Criminality, adjudication and habeas corpus.

Under this heading we will aim at exploring the nexus between changing public discourses on criminality, justice and forms of policing and law enforcement in South Asia. What is just? What constitutes adequate or proportional punishment? Are certain bodies more prone to criminality – and thus more punishable than others?  We will focus on the continuities and discontinuities between colonial and postcolonial regimes of policing and punishment. Work on correctional institutions, policing and court practices – as well as informal systems of punishment – will be brought together in order to map out a more comprehensive history of the meanings and the many forms of habeas corpus in the region. We are also interested in public discourses on justice and injustice – i.e. what constitutes a punishable offense, and what can be seen as a ‘natural,’ innate or inevitable act, proved by passion, humiliation or shame. Atrocities committed during communal riots are, for instance, rarely regarded as crimes but rather as a form of politics. By the same token, caste atrocities or injustices rarely constitute a ‘legal situation’ in public debates but are routinely regarded as symptoms of social problems.

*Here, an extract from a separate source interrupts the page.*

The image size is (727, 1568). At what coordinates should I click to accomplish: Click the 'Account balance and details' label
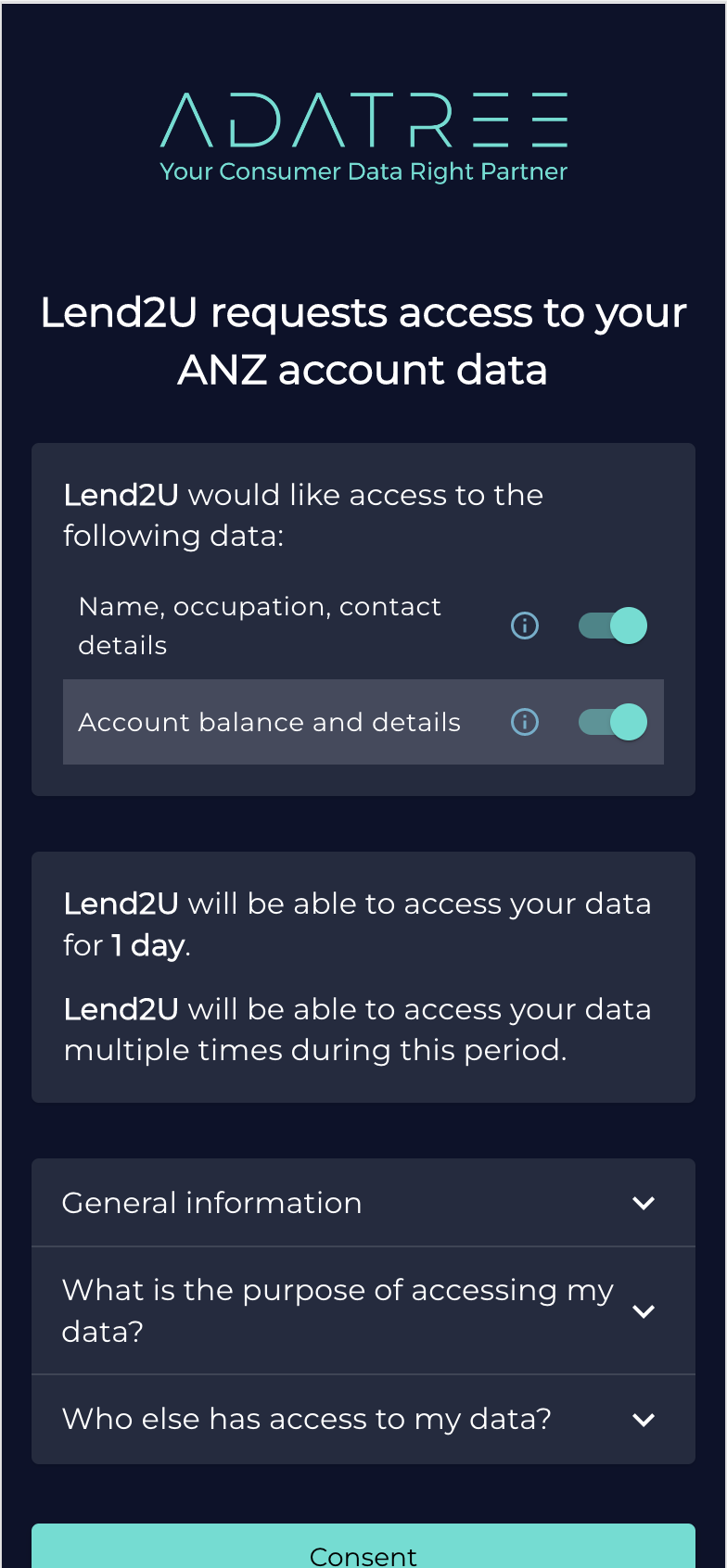coord(269,722)
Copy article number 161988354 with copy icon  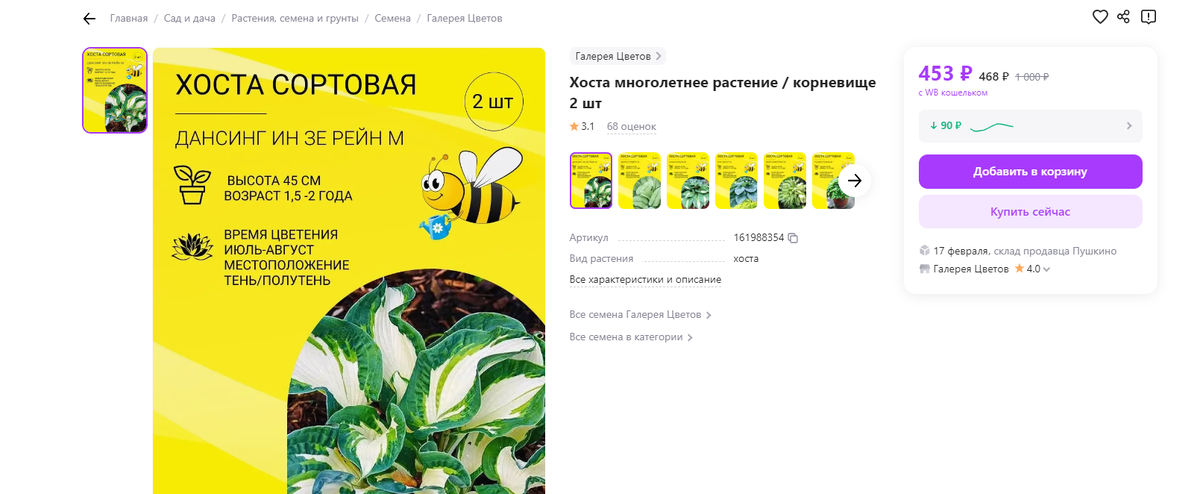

Body, intimacy and the right to life.

Under this rubric, we would like to examine the role of law in more intimate matters, ranging from family and inheritance law, laws concerning access to social services, to the legal regulation of health and reproduction. In surveying the law in relation to the field of new medical practices ­especially relating to pharmacology and drug-testing, AIDS/HIV and sexual health, and reproductive technologies ­we hope to highlight the processes by which these issues become subjects of governmental intervention, demanding innovative forms of regulation and adjudication. We would also like to broaden and deepen these concerns into a wider inquiry into the legal regulation of the domestic sphere, into the everyday experience of marriage and divorce law, domestic violence, and property/inheritance disputes.  In examining the laws relating to the sphere of the intimate, we hope to investigate and assess the importance of informal legal modes, institutions, and actors ­- such as local authorities, lawyers, activists, religious and community organizations - that shape the process by which the private is translated into the public language of legality.